» **SOURCE EXCERPT**:
-- BEGIN --

This is the stress of Berlin, and the last scene and segment were in Berlin. We decided to talk about Berlin as a big Hauptbahnhof. People are coming and traveling. They stay here for some time. So we talked about Berlin as an intimate city, but it’s crazy, it’s fast. We also had the idea of bringing the sound environment from Berlin by the musical instruments, and also from the DJ sound designer. We had some visuals also from Berlin, and we combined the stories with the music.

We started to tell the first two stories about Alexandria and Damascus in Arabic, and Berlin was in German. The first two scenes we had a German translation. The third scene, we had an Arabic translation. Not only were German-speakers speaking German, the Arabic-speakers were also speaking German, so we combined and shifted things.

What themes or ideas do you want the audience to take away in general from your work?

I like this nostalgia feeling that people have; that you can bring people to somewhere else, and you can remind them of something that happened to them. They can relate to what we are performing. You really touch something inside their minds, inside their history. That’s why I feel grateful to do this kind of work. When I relate to the people and when I remind them of themselves, when they are about to cry…

I love to make this project possible because I really feel like I touch these people. I perform and discuss these things because we need more freedom to exist as who we are or where we are. We need more freedom to be here in this time and place. Especially, of course, women, and especially women from Arabic backgrounds.

We’re not bringing nostalgia because we want to get back home, or we’re missing our pasts. It’s because it’s a cycle: if we bring this now, we can have a more inclusive future for us, as human beings, and of course, as women. That’s what I’m really looking for here in Berlin. That’s how we can be more inclusive together at the same place and the same time and we can work without barriers, without stereotypes.  So far this is what I’m really proud of, at this moment of this project. We perform as 12 women, with three German women, one Italian, one Kurdi, three Egyptians, two Syrians and they were all really creative and committed and supportive to each other.

-- END --

» **BRIEF 1**:
According to the interview excerpt, how many women perform in the project?
The interview excerpt and the records that follow it are unrelated to each other.

» **DATA FOR THIS TASK**:
-- BEGIN --

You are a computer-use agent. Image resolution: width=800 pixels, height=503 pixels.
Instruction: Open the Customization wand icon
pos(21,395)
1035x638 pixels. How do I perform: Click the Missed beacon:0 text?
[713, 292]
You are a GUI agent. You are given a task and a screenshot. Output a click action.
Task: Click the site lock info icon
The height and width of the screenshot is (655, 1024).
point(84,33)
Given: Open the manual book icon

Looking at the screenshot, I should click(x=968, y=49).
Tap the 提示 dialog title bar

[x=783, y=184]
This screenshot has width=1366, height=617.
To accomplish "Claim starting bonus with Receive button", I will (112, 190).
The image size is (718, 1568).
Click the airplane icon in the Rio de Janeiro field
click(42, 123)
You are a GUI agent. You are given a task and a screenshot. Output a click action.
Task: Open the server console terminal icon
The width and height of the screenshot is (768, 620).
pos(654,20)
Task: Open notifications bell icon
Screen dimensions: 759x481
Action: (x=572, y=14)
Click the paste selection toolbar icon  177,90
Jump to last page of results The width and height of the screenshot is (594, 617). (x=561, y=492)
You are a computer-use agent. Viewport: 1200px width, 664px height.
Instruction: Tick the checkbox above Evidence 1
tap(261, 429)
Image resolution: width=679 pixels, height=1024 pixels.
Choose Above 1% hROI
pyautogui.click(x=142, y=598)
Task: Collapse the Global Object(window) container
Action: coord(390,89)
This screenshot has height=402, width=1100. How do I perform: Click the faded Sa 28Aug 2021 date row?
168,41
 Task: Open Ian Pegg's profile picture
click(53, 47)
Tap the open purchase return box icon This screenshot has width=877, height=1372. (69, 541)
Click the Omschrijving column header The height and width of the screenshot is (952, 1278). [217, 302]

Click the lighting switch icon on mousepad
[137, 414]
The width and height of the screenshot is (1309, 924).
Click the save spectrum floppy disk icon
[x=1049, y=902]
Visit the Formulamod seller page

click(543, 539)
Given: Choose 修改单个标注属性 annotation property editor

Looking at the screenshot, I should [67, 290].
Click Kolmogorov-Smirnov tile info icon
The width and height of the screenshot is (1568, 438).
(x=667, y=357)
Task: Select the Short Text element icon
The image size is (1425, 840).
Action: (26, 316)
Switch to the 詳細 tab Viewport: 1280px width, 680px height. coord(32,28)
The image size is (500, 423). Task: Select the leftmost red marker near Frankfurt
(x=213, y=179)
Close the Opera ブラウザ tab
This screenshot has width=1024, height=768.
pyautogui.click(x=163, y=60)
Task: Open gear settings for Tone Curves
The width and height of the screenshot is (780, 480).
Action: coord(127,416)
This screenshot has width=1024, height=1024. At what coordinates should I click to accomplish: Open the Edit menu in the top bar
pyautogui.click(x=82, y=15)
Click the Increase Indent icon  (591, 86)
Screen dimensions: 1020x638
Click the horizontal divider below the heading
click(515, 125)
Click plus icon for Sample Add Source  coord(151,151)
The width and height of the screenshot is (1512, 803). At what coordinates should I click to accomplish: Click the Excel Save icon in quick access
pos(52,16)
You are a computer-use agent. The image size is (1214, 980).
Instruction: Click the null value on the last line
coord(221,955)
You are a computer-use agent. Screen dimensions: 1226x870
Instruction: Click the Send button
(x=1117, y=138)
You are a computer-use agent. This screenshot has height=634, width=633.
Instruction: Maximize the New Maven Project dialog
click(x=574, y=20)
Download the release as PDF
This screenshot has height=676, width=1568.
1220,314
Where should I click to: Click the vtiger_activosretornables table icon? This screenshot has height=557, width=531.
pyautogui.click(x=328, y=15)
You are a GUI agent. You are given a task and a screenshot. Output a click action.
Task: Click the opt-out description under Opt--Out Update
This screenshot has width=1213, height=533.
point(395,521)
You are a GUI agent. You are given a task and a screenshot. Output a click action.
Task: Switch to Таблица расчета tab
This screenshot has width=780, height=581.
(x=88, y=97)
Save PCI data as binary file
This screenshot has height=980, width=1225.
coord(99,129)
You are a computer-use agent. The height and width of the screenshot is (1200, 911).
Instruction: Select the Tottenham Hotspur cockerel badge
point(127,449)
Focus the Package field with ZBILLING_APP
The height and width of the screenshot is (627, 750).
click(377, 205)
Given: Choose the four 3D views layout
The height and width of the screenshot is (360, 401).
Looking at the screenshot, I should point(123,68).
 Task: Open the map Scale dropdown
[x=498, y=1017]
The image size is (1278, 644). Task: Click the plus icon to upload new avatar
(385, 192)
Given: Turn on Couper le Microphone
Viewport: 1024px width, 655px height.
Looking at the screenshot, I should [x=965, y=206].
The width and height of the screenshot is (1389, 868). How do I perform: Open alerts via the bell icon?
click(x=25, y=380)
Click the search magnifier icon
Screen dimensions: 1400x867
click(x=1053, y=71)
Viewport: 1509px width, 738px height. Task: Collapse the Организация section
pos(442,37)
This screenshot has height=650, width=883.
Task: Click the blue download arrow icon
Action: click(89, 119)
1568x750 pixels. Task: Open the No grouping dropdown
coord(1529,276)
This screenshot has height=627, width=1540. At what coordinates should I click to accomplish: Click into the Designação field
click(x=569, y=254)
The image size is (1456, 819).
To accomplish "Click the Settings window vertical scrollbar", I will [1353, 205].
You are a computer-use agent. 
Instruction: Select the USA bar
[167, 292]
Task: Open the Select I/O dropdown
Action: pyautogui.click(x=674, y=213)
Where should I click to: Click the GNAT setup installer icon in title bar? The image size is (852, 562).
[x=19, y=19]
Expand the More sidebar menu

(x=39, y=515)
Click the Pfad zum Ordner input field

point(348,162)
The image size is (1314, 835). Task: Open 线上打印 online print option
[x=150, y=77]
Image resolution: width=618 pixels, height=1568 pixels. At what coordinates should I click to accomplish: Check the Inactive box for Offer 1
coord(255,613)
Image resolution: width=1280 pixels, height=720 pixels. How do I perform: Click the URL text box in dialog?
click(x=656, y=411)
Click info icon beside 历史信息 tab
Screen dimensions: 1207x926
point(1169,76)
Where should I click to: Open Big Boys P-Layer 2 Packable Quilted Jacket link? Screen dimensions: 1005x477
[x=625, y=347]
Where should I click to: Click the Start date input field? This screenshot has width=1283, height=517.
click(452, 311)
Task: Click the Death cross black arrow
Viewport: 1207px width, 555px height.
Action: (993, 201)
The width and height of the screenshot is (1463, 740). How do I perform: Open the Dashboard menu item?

-- END --

» **BRIEF 2**:
Reproduce the records verbatim, beginning at the line that contains "This screenshot has height=402, width=1100." and ending after the line that contains "Switch to the".

» **SOLUTION 1**:
Twelve women perform in the project.

» **SOLUTION 2**:
This screenshot has height=402, width=1100. How do I perform: Click the faded Sa 28Aug 2021 date row?
168,41
 Task: Open Ian Pegg's profile picture
click(53, 47)
Tap the open purchase return box icon This screenshot has width=877, height=1372. (69, 541)
Click the Omschrijving column header The height and width of the screenshot is (952, 1278). [217, 302]

Click the lighting switch icon on mousepad
[137, 414]
The width and height of the screenshot is (1309, 924).
Click the save spectrum floppy disk icon
[x=1049, y=902]
Visit the Formulamod seller page

click(543, 539)
Given: Choose 修改单个标注属性 annotation property editor

Looking at the screenshot, I should [67, 290].
Click Kolmogorov-Smirnov tile info icon
The width and height of the screenshot is (1568, 438).
(x=667, y=357)
Task: Select the Short Text element icon
The image size is (1425, 840).
Action: (26, 316)
Switch to the 詳細 tab Viewport: 1280px width, 680px height. coord(32,28)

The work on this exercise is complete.